Switchback Experiments
An overview of switchback (time-split) experiments: what they are, why they are used to solve network interference, and their trade-offs.
Why Use Switchback Experiments?
- Consider the following scenario at DoorDash:
While A/B testing is commonly used at DoorDash, it is not optimal for testing our assignment algorithm because the assignment of one delivery to a Dasher depends heavily on the outcome of another delivery’s assignment to a Dasher. For example, say there are two deliveries that need to be assigned and only one Dasher is available.
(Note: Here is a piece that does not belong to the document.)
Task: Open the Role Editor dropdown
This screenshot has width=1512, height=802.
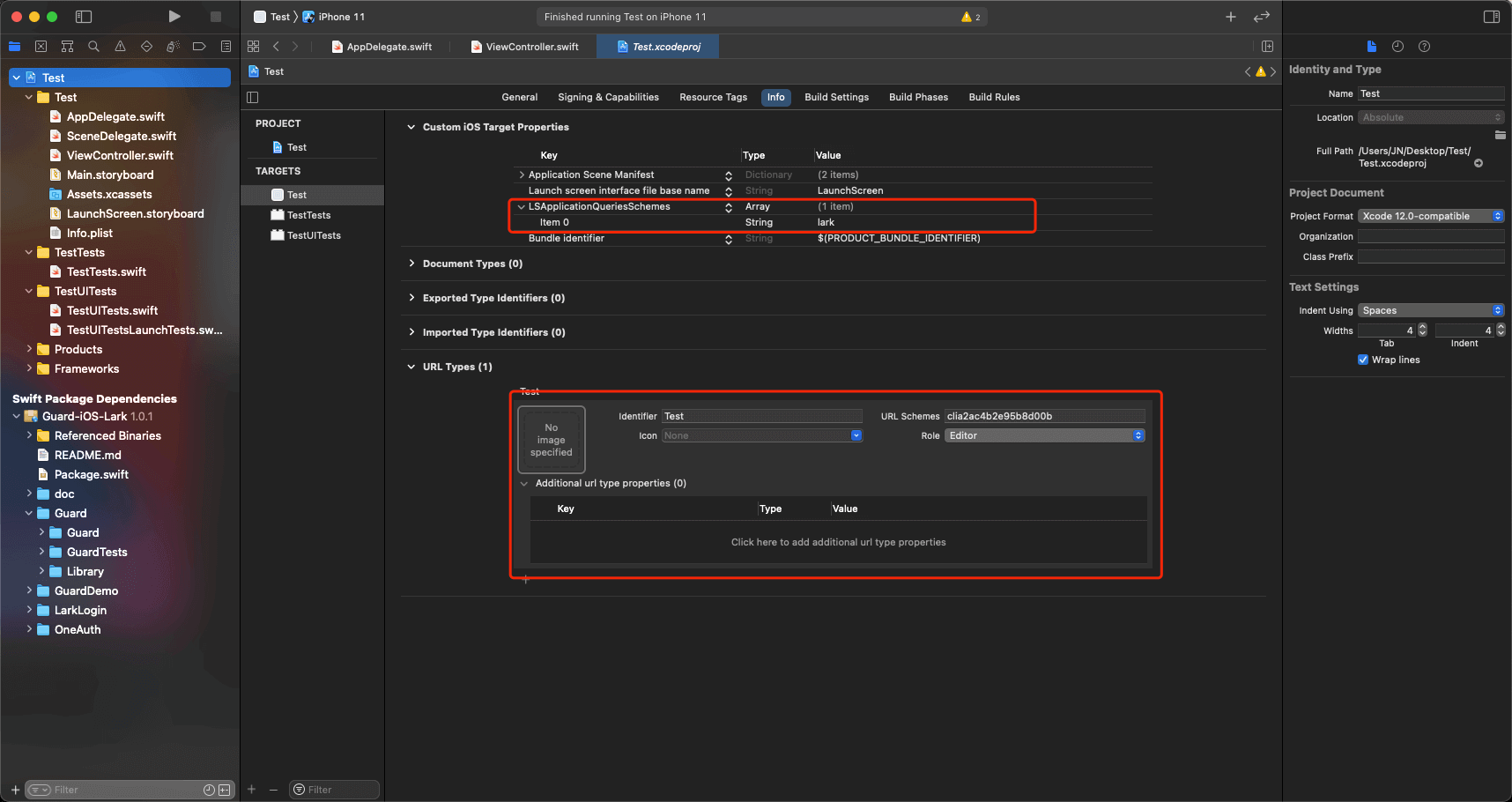Action: (1044, 435)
If we apply an algorithm change to one delivery which will assign it quicker than the standard, we risk impacting the second “control” delivery’s assignment since the “treated” delivery would most likely be assigned to the only Dasher.
- Here’s a similar scenario at Lyft.
- Overall, this type of problem is called network interference and very common in two-sided marketplace, where supply and demand interact with each other.
- More simply, recall that adjacent users share the same pool of drivers or Dashers.
- Network interference is also common in social media such as instagram and linkedin.
- Network interfernece is violation of Stable Unit Treatment Value Assumption (SUTVA)—specifically the assumption of no interference, meaning one user’s treatment does not affect another user’s potential outcome.
- Finally, sometimes, we just can’t run fine grained unit level randomizaiton due to technical constraints.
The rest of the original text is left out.